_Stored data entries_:
--

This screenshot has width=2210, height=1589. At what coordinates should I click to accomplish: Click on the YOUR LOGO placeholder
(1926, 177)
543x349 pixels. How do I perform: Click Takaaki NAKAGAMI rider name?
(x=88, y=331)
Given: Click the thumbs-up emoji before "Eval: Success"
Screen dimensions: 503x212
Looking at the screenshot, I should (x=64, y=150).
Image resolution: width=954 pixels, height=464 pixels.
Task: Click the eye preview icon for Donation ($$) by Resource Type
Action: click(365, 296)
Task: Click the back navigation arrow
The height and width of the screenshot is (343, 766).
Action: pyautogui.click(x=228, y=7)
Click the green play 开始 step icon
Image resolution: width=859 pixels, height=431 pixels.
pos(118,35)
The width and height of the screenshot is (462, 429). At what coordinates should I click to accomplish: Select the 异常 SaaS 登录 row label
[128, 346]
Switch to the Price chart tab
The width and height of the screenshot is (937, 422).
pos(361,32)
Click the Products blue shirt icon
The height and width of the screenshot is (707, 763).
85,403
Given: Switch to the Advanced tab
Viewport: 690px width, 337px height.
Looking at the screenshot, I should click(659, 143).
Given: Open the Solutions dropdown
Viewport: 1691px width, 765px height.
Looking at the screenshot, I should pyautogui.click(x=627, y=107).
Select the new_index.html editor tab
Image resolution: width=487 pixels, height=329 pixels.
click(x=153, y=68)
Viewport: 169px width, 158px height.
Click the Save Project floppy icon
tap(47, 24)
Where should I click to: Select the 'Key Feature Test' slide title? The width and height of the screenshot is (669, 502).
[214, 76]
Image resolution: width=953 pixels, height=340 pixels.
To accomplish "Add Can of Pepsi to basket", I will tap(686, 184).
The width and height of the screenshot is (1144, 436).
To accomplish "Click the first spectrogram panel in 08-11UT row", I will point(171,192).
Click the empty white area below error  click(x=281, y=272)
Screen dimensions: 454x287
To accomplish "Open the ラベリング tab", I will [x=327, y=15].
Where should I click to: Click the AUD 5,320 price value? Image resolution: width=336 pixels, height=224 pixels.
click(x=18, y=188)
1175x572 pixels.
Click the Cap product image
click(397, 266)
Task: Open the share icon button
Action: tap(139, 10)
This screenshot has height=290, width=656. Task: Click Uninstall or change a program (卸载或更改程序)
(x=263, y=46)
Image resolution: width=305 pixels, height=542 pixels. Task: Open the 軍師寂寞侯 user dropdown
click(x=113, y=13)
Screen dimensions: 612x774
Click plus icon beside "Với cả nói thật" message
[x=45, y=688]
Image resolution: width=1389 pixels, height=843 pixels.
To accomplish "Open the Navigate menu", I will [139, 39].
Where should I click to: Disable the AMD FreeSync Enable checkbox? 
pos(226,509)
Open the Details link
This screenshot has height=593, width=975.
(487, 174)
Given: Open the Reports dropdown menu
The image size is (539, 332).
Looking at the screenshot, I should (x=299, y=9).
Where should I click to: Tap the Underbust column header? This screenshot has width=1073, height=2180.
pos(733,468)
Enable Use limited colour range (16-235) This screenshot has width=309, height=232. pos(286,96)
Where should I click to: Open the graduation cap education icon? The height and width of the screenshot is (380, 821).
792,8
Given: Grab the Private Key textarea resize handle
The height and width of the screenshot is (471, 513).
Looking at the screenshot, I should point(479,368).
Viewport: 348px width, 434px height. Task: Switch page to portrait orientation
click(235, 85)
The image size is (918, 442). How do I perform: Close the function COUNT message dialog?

--

_Problem statement_: For every line above that has "Given" in it, copy the line.

_Result of the exercise_:
Given: Click the thumbs-up emoji before "Eval: Success"
Given: Switch to the Advanced tab
Given: Open the Solutions dropdown
Given: Open the Reports dropdown menu
Given: Grab the Private Key textarea resize handle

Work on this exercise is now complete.